# Jerry Lee earned his first QQ



## kbella999 (Jan 6, 2012)

I'm so proud of my boy and how far he has come. We got our first QQ this weekend. We still need work on our start line stay


----------



## MaggieRoseLee (Aug 17, 2001)

Whoohooo! Well done!


----------



## Tiffseagles (May 12, 2010)

Awesome!


----------



## Wolfgeist (Dec 4, 2010)

Well done, congrats!!


----------



## Kayos and Havoc (Oct 17, 2002)

Outstanding Belinda!!! Can't wait to see you guys run again soon. I may drive up to volunteer at TDTC.


----------



## kbella999 (Jan 6, 2012)

Kayos and Havoc said:


> Outstanding Belinda!!! Can't wait to see you guys run again soon. I may drive up to volunteer at TDTC.
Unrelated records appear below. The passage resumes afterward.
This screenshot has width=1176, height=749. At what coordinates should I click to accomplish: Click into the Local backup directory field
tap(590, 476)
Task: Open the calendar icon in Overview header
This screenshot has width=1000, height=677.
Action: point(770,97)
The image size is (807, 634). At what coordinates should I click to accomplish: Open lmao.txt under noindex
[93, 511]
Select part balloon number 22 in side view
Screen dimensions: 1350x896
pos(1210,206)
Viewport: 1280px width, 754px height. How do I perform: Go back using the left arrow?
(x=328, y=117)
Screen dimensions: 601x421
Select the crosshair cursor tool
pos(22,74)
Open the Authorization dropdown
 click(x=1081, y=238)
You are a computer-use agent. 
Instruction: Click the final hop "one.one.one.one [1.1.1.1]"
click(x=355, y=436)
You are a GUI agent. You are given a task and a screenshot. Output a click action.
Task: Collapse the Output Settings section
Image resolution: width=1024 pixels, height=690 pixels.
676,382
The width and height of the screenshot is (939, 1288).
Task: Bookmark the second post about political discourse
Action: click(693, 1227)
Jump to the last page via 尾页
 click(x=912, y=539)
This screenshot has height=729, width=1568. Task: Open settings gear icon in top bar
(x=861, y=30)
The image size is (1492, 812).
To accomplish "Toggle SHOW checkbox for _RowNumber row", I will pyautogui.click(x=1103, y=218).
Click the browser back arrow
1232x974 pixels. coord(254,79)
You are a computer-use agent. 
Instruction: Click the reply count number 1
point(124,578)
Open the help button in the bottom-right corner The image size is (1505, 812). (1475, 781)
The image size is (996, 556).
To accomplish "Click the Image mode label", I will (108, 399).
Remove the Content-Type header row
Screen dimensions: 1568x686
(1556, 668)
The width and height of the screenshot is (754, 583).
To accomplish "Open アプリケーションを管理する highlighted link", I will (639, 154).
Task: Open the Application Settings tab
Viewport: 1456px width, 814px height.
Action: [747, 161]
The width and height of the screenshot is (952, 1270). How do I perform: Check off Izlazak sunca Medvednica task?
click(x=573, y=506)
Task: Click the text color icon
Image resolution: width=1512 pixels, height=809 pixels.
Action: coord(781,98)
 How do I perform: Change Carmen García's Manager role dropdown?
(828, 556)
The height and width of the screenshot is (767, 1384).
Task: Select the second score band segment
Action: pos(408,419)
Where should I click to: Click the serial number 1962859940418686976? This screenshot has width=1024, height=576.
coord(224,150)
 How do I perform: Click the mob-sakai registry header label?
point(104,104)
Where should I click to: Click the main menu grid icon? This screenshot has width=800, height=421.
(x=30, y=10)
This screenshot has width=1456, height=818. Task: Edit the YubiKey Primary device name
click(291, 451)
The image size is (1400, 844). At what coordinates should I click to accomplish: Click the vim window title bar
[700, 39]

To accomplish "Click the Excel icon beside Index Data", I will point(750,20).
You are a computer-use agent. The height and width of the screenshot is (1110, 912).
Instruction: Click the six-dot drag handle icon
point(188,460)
Thanks everyone! That would be great to see you. We will be there Sat & Sun. When are you running again?


----------



## Kayos and Havoc (Oct 17, 2002)

I have Mayhem enter at TDTC's UKC trial in Feb. I am looking at starting her in AKC either at TDTC's spring trial in March or Red Dirt in May. 

I have agility class at K9 Manners in Broken Arrow Saturday afternoon so I may try to stop by the trial site in the morning unless we go herding. So far the forecast for Saturday is for very cold temps so my be too cold for the stock and I expect herding will get cancelled.


----------



## kbella999 (Jan 6, 2012)

Great! I can't wait to see Mayhem run.


----------



## dogfaeries (Feb 22, 2010)

Congratulations!!


Sent from Petguide.com App


----------